Auteur : Marie-Sabine Roger est l’auteur de La tête en friche (adapté au cinéma par Jean Becker, avec Gérard Depardieu et Gisèle Casadesus), Vivement l’avenir (prix des Hebdos en région et prix Handi-Livres), Bon rétablissement (prix des lecteurs de L’Express, adapté au cinéma par Jean Becker, avec Gérard Lanvin), et Trente-six chandelles.

Mon avis : (lu en décembre 2018)
Voilà l’un de mes coups de cœur de cette année.
« On a du mal à s’empêcher de juger les autres, et souvent sur leur apparence. »
Fleur, soixante-seize ans, obèse, agoraphobe, angoissée.
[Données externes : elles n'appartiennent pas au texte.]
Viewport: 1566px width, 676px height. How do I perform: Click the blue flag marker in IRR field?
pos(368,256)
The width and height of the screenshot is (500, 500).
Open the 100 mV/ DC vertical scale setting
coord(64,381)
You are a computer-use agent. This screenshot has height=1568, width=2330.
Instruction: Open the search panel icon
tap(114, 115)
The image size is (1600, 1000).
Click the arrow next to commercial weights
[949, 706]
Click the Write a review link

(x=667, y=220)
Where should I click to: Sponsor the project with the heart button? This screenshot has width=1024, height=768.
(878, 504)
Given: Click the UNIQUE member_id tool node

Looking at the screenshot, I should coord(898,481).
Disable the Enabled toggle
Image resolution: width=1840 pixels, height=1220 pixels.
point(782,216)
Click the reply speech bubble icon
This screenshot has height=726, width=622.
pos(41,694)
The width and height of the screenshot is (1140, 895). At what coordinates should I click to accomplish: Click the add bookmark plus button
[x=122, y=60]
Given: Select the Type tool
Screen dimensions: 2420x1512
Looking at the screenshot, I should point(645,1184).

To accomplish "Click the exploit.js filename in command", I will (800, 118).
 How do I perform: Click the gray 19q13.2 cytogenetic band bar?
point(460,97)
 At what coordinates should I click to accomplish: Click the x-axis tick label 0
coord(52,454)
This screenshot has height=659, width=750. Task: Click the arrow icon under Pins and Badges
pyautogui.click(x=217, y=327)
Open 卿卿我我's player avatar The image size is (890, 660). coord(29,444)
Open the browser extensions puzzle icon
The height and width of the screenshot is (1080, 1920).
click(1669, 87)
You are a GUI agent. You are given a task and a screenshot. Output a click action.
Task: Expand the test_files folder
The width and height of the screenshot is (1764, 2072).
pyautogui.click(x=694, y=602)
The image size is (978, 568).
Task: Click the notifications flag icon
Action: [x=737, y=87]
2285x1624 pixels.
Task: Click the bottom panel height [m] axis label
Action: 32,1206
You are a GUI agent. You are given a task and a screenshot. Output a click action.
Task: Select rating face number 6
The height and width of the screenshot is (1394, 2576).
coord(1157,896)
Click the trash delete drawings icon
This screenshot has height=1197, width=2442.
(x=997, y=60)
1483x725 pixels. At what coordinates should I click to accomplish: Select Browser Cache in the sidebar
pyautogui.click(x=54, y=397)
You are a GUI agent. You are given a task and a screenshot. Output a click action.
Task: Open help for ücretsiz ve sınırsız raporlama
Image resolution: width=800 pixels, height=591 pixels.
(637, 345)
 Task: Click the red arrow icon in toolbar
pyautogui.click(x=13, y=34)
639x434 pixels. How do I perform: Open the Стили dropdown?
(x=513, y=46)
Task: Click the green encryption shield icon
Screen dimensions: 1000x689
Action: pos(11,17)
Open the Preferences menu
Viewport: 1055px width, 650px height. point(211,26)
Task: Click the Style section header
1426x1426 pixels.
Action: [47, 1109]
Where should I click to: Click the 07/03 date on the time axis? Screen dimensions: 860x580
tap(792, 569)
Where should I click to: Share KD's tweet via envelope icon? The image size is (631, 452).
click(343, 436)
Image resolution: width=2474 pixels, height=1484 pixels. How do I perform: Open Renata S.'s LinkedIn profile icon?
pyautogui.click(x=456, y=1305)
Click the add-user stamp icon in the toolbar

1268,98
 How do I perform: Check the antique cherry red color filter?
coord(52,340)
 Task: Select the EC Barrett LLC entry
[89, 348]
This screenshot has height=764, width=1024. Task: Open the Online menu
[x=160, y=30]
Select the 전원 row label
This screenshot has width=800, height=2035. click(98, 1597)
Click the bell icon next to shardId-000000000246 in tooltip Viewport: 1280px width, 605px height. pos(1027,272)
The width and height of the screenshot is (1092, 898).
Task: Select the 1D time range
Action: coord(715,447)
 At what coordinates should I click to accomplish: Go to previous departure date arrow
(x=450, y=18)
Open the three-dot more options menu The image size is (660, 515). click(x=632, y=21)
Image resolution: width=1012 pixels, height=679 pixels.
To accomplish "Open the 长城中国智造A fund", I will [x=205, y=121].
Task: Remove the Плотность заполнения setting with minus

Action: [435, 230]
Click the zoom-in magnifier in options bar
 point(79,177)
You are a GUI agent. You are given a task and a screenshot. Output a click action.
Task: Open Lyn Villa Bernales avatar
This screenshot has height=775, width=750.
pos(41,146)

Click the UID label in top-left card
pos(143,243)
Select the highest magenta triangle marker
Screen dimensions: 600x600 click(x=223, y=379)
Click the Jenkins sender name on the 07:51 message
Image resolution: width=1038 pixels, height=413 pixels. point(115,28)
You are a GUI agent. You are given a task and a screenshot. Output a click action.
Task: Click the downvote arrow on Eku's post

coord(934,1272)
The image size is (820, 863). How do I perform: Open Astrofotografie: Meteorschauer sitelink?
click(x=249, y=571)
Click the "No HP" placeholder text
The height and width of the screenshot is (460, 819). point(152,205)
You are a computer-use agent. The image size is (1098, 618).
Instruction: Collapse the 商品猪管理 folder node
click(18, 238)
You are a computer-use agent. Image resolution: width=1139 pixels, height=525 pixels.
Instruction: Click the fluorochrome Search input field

Elle ne trouve d’apaisement qu’avec Mylord, son chien et ses médicaments. Naïve, elle tient un journal intime comme une adolescente de 15 ans.
Harmonie est une jeune femme de 29 ans, frêle, aux gestes désordonnés, et qui lance fréquemment injures et « aboiements ».
Leur rencontre va être explosive…
Il y a également Elvire et ses yeux qui dansent, Tonton et sa carrure de déménageur et Monsieur Poussin, 103 ans, qui photographie la rue depuis sa fenêtre, depuis toujours.
Des personnages singuliers, touchants et drôles qui en se fréquentant oublie leur handicap, la peur face à la différence.
« On peut choisir de voir le bon ou le mauvais côté des gens »
Grâce aux photos de Monsieur Poussin et son regard positif, tous ces personnages cabossés et différents vont porter un regard nouveau et différent sur le handicap, d’abord le leur puis celui des autres…
Une belle histoire émouvante, pleine d’humanité, d’amitié et de tolérance. Un coup de cœur.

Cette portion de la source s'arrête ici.